» **WORK REQUIRED**: The entries below are to be repeated verbatim, in full.
------ MATERIAL FOR THE TASK
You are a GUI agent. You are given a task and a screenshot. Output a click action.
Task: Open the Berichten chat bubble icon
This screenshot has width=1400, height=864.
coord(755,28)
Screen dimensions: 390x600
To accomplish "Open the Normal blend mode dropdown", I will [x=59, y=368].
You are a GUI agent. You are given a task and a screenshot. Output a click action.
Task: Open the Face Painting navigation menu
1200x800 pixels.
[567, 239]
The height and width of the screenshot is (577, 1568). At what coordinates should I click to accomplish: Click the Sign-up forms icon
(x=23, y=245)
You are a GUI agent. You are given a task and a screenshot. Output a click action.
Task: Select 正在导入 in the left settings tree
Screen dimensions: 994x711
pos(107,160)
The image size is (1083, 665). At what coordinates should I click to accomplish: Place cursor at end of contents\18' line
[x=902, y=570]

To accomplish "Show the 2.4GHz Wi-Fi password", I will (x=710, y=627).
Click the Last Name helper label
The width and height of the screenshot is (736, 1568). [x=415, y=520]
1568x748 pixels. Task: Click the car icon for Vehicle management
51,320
------------
» **TASK SOLUTION**:
You are a GUI agent. You are given a task and a screenshot. Output a click action.
Task: Open the Berichten chat bubble icon
This screenshot has width=1400, height=864.
coord(755,28)
Screen dimensions: 390x600
To accomplish "Open the Normal blend mode dropdown", I will [x=59, y=368].
You are a GUI agent. You are given a task and a screenshot. Output a click action.
Task: Open the Face Painting navigation menu
1200x800 pixels.
[567, 239]
The height and width of the screenshot is (577, 1568). At what coordinates should I click to accomplish: Click the Sign-up forms icon
(x=23, y=245)
You are a GUI agent. You are given a task and a screenshot. Output a click action.
Task: Select 正在导入 in the left settings tree
Screen dimensions: 994x711
pos(107,160)
The image size is (1083, 665). At what coordinates should I click to accomplish: Place cursor at end of contents\18' line
[x=902, y=570]

To accomplish "Show the 2.4GHz Wi-Fi password", I will (x=710, y=627).
Click the Last Name helper label
The width and height of the screenshot is (736, 1568). [x=415, y=520]
1568x748 pixels. Task: Click the car icon for Vehicle management
51,320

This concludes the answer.